More cod-meaningful drones from the Terylene set. Ninety-five per cent artificial, doncha know? Once Pulp managed to create records that were entirely glitzy, E-fuelled (p)Roxy Music and everything was fine. 'Do You Remember the First Time?' - exactly the sort of question you'd ask someone in the corner of a club, MDMA'd to oblivion - was, for one, a near perfect dash of suggestiveness. But nowadays, alas, things have changed. For Jarvis, the sort of man who goes out so much there's a riot when he's not sighted at a lig, has given up creating soundtracks for nights out and started singing about them instead.

'Sorted For E's and Whizz', the obvious key track here, is, as you know, a narrative about the pitfalls of going out, which ends with Jarv leaving half his brain in a field in Hampshire. An enormous hit, unfortunately. Elsewhere 'Mis-shapes' itself is another rites-of-passage throb with the inexplicable chorus, "We won't use guns we won't use bombs/ We'll use the one thing we've got more of, our minds!" And best track 'PTA' is the tale of underage sex à la The Police's fab 'Don't Stand So Close To Me'. But, and this is the point, even Sting wasn't joking then! Pulp are getting so ironic it's getting ironic!

(View as image)

__MATERIAL SHOWN__
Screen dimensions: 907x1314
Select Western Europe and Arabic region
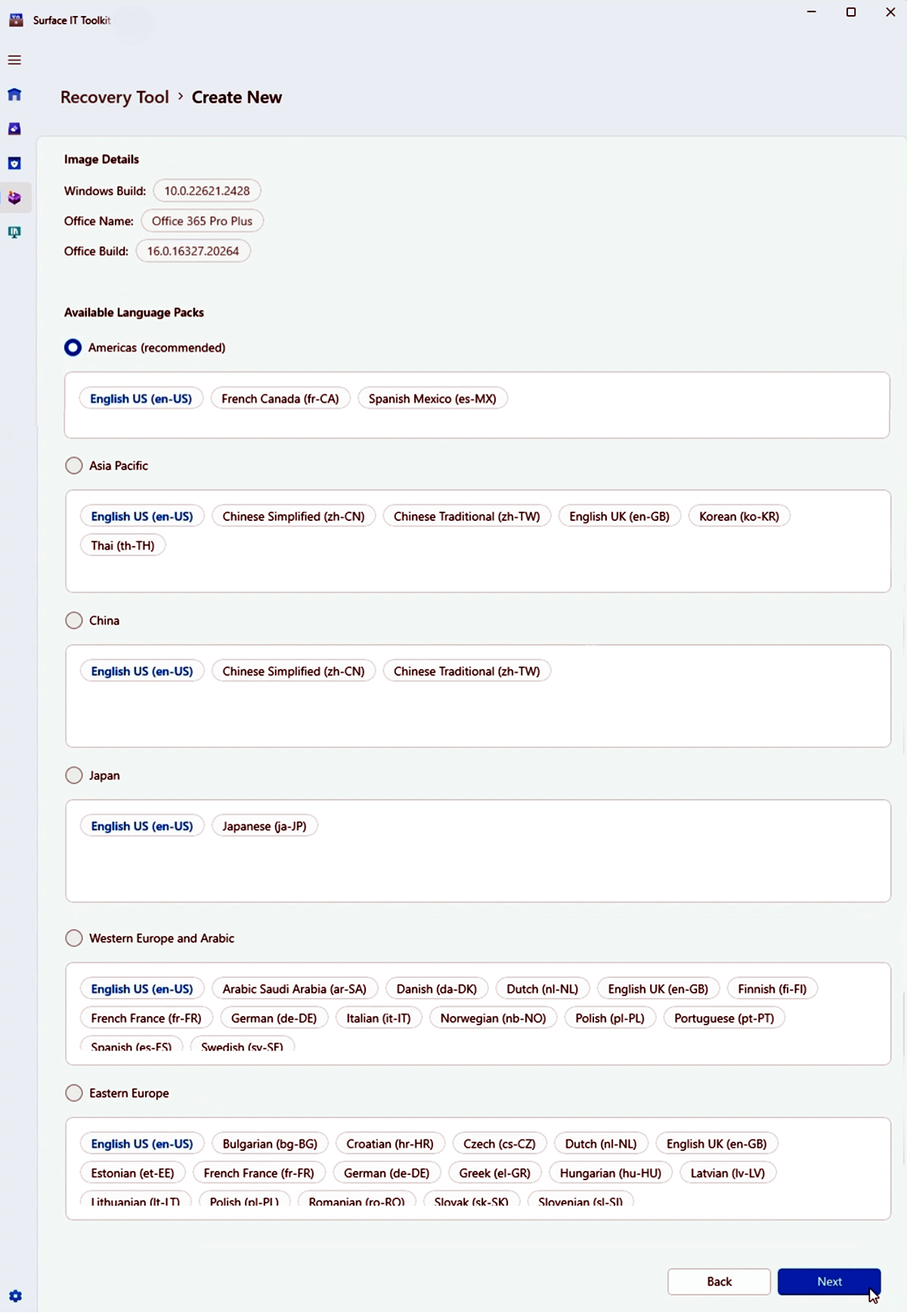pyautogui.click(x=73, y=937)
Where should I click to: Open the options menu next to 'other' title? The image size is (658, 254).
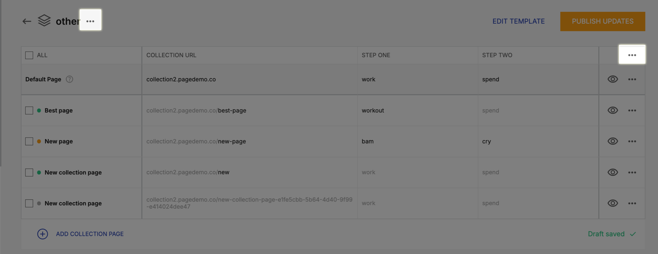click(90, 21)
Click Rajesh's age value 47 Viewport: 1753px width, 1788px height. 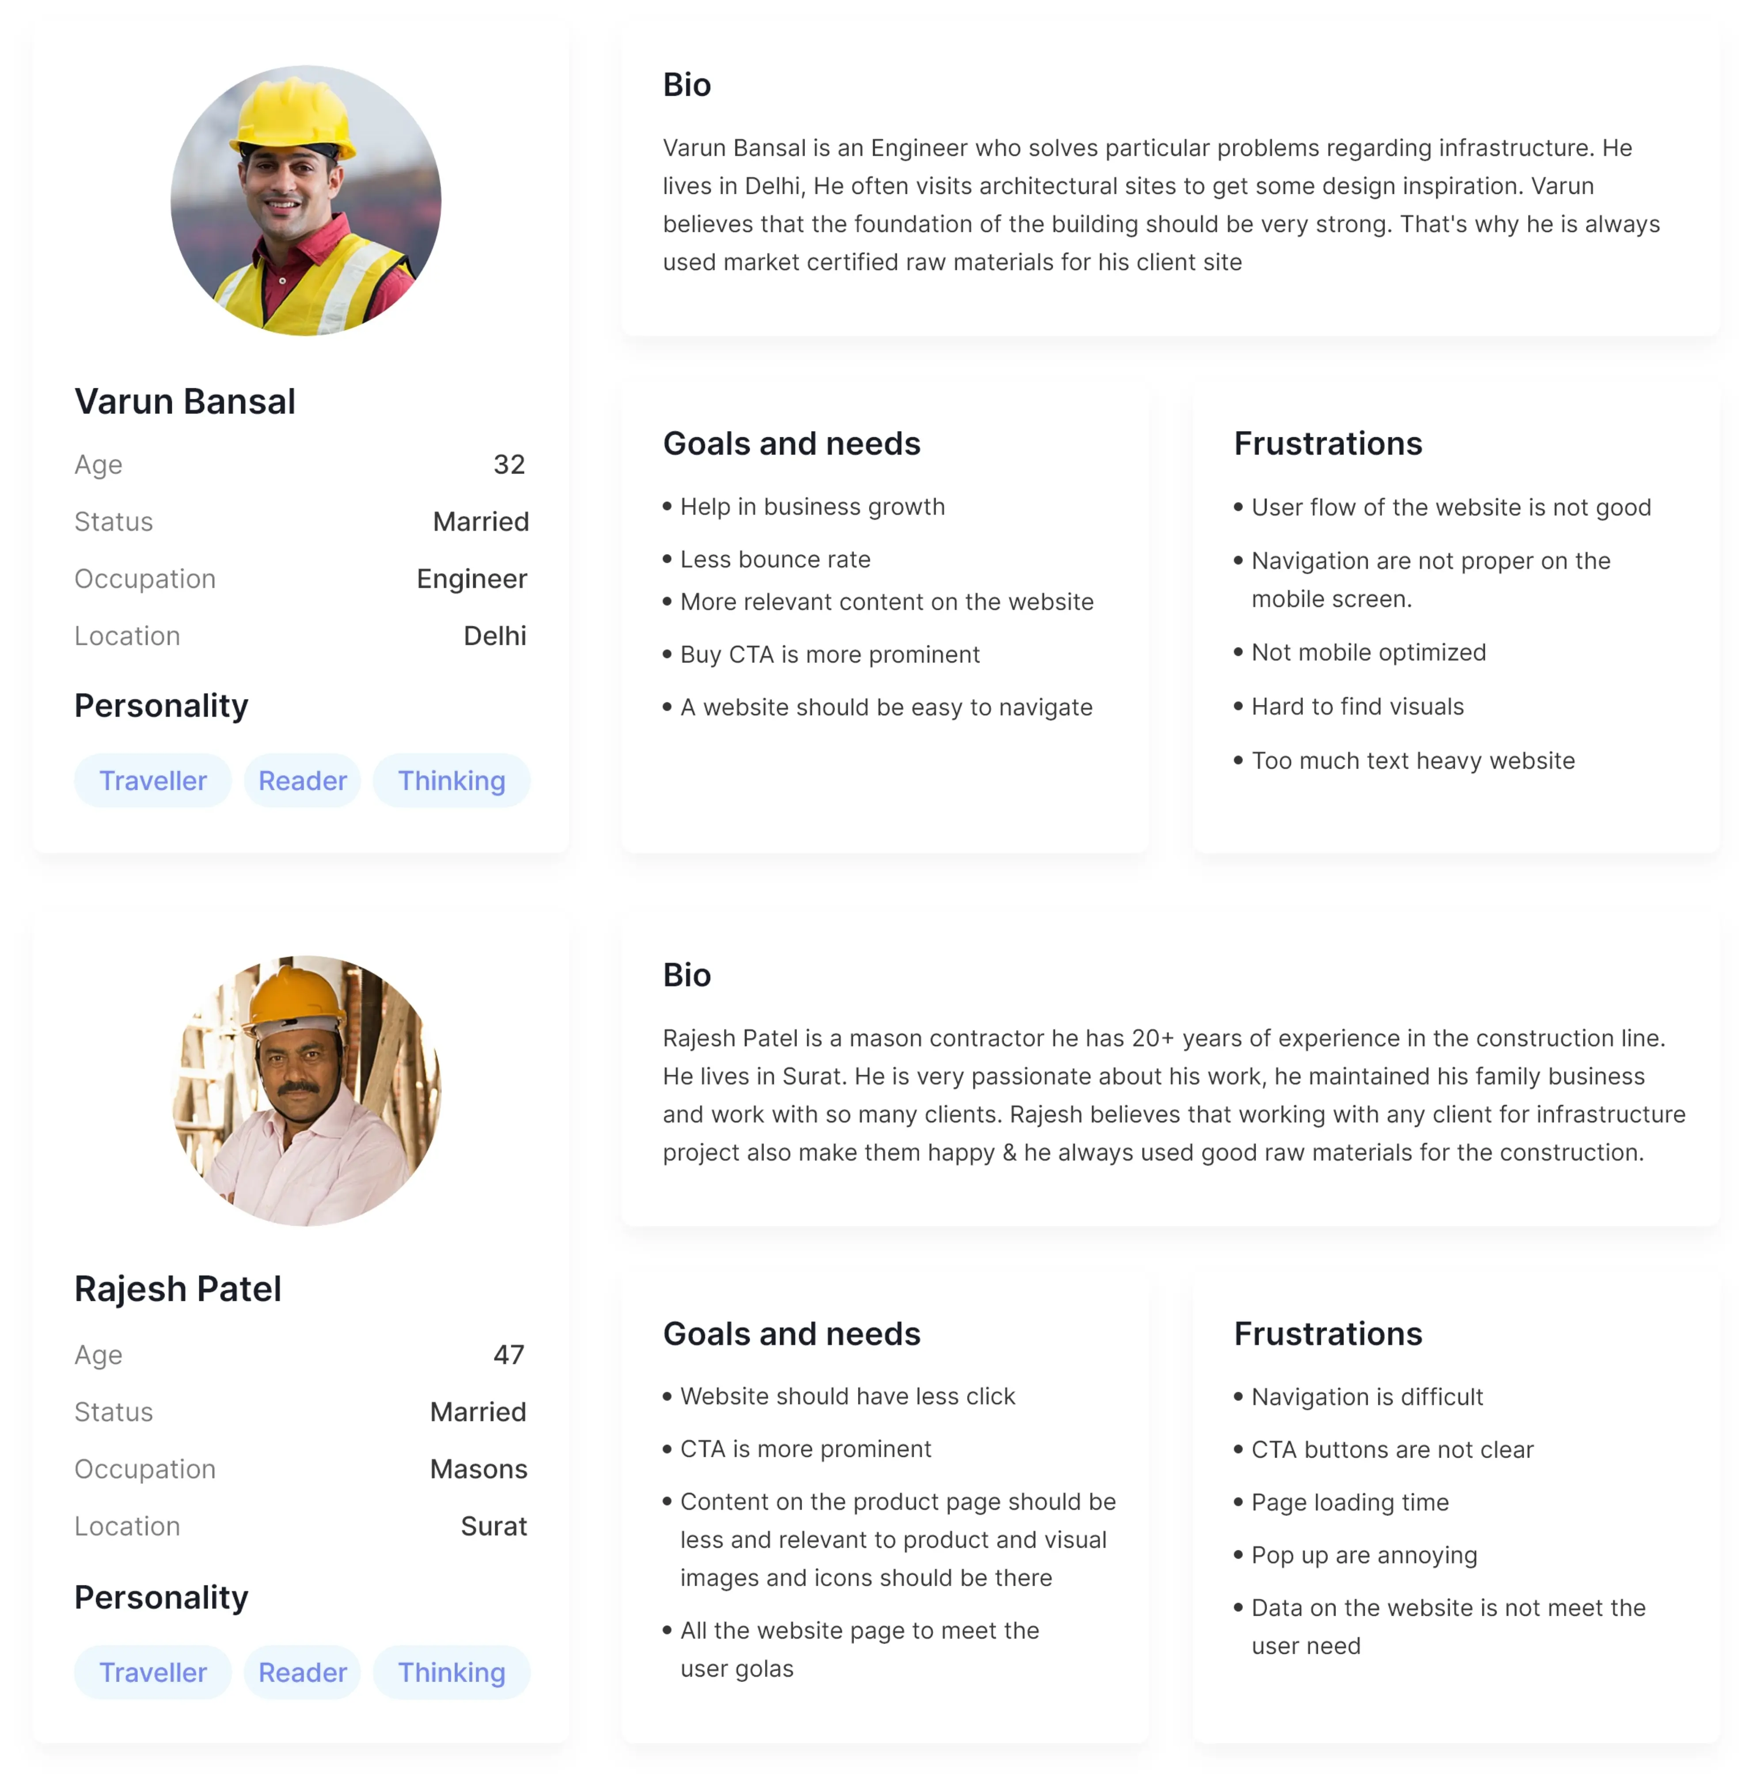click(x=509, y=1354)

__WHAT TO DO__
a. In the Pulp review, why does the reviewer say that things have changed for the band? Answer in one to three sentences.
b. List every song title named in the Pulp review.
c. Please return the passage of the Pulp review that starts at the words "More cod-meaningful drones" and ends after the words "about them instead.".
The data is not needed for anything asked here.

__SOLVED PROBLEMS__
a. Jarvis has given up creating soundtracks for nights out and has started singing about them instead. Earlier, Pulp made records that were entirely glitzy and E-fuelled, and everything was fine.

b.
- 'Do You Remember the First Time?'
- 'Sorted For E's and Whizz'
- 'Mis-shapes'
- 'PTA'
- 'Don't Stand So Close To Me'

c.
More cod-meaningful drones from the Terylene set. Ninety-five per cent artificial, doncha know? Once Pulp managed to create records that were entirely glitzy, E-fuelled (p)Roxy Music and everything was fine. 'Do You Remember the First Time?' - exactly the sort of question you'd ask someone in the corner of a club, MDMA'd to oblivion - was, for one, a near perfect dash of suggestiveness. But nowadays, alas, things have changed. For Jarvis, the sort of man who goes out so much there's a riot when he's not sighted at a lig, has given up creating soundtracks for nights out and started singing about them instead.